Immigration fetishists seem to like advancing positions not worth a
straw.
The intellectually honest, however, will try to reply to a valid
opposing argument, no matter who makes it. Unless he can’t. Then he must
concede defeat. Alas, among the open-border claque, intellectual honesty
is as scarce as unskilled labor is abundant across the land. The scrappy
Tibor Machan is one exception. A scholar and a friend, Machan possesses
the intellectual energy and honesty to address the hitherto unchallenged
arguments I’ve put forward in opposition to mass immigration.
First some background. While he is no Tamar Jacoby (for one, he’s
prettier), Tibor has expressed, in a column for the Orange County
Register, doubts about the findings that, overall, immigrants cost
taxpayers more than they contribute. Jacoby just denies facts such as
those released by the National Academy of Sciences and relayed by the
Heritage Foundation. Accordingly, “each immigrant without a high school
degree will cost U.S. taxpayers, on average, $89,000 over the course of
his or her lifetime.” Having tallied the number of illegal and legal
low-skill, uneducated immigrants, the NAS has estimated that “in total,
all immigrants without a high school education could impose a net cost
on U.S. taxpayers of around one trillion dollars or more. If the cost of
educating the immigrants’ children is included, that figure could reach
two trillion dollars.”
It’s not clear why clever people consider these facts counterintuitive.
The immigration “reforms” of the 1960s launched an era of egalitarian
policies, which gave preference to Third World immigrants, who were then
selected not for their skill or education, but for their family ties to
a principal sponsor. Such a policy guaranteed the importation of masses
of poor, less accomplished, dependent individuals. A finding to the
contrary would be newsworthy.

*Tasks to carry out:*
[A] Decide whether each statement agrees with the immigration column. Answer yes or no for each, and quote the deciding words of the column. (i) Machan voiced his doubts in a column for the Orange County Register. (ii) Each immigrant without a high school degree is said to cost taxpayers $89,000 per year. (iii) Under the 1960s reforms, immigrants were selected for their skill or education.
[B] Pick up the immigration column after its final sentence and keep writing.

*Extracted material:*
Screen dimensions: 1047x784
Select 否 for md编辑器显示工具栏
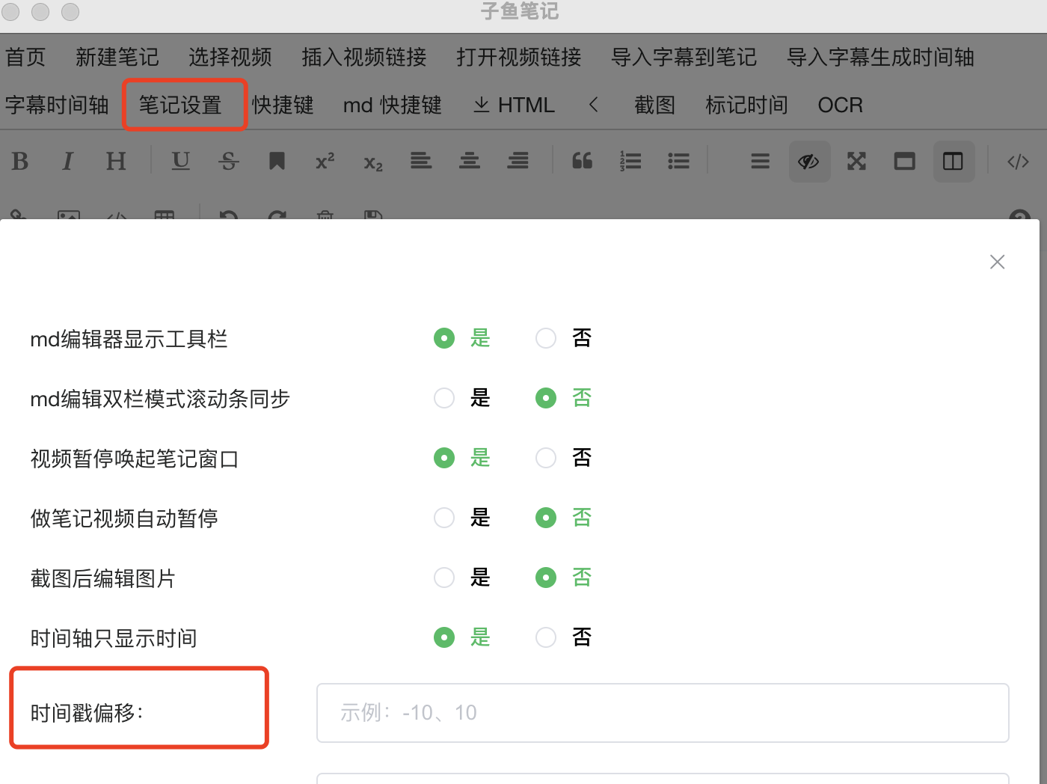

...

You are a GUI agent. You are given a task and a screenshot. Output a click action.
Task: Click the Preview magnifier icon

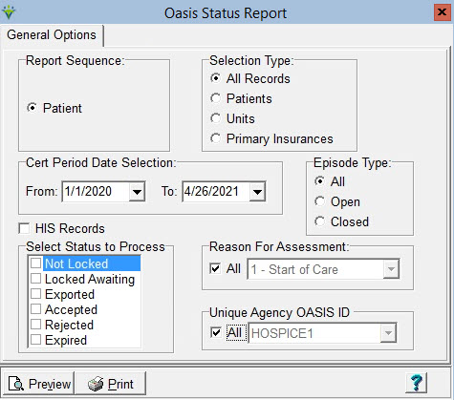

==

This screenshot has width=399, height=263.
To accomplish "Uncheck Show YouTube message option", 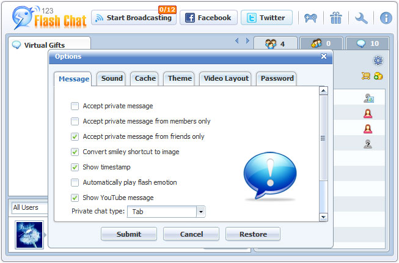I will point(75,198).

*Answers to the exercises:*
[A]
(i) Yes: "Tibor has expressed, in a column for the Orange County Register, doubts about the findings"
(ii) No: "$89,000 over the course of his or her lifetime"
(iii) No: "selected not for their skill or education, but for their family ties to a principal sponsor"

[B]
Missing from the current debate about illegal immigration, argues
Machan, is a recognition that “the welfare state is the underlying
fundamental problem. Until that system is abolished, until a
revolutionary change occurs and no Peter is looted for the sake of any
Paul—whether poor, rich, legal or illegal—there will be no solution to
the illegal immigration problem.” In the column “Welfare State and
Illegal Immigration,” Tibor repeats an uncontested, standard libertarian
stance: “the immorality begins not with putting illegal immigrants on
the welfare rolls or transferring to them costly services at the expense
of American citizens. The immorality lies in the welfare state itself,
in the government’s policy of coercive wealth redistribution.”
The problem with so many libertarian formulations is that they do not
respect reality. Rather, they hold up the libertarian ideal, lament its
unattainablility, and refuse to debate the issue until the ideal is
achieved. That’s intellectually lazy. It’s also an affront to reality,
the rational man’s anchor.
And the reality is that the American welfare state is accreting, not
shrinking. The reality is that the more libertarians support the
importation of impoverished minorities, with a tradition of aggressively
manipulating the political apparatus to obtain property not theirs—the
more intractable the welfare state will become. How better to diminish
property rights and accelerate wealth distribution and, with it, the
death of the republic, than to add to the “union” each year the
equivalent of a New Jersey, powered by identity-politics, and peopled
predominantly by tax consumers seeking to indenture taxpayers?
Witness how, when thousands of non-voting illegal aliens poured into the
streets recently to demand their positive, man-manufactured, bogus
rights, their elected officials and El Presidente (Bush) came up with a
bill that would grant the protesters their wishes.
To the meat of my argument: From the fact that taxpayer-funded welfare
for nationals is morally wrong, as Machan rightly avers, why does it
follow that extending it to millions of unviable non-nationals is
economically and morally negligible? Or that it remotely comports with
the libertarian goal of curtailing government growth? How is this
stock-in-trade, truncated argument different from positing that because
a bank has been robbed by one band of bandits (welfare-dependant
nationals), repelling or arresting the next (welfare-dependent
non-nationals) is unnecessary because the damage has already been done?
This craven indifference to property proponents of mass immigration
extend to the lives snuffed out in crimes committed by illegal aliens.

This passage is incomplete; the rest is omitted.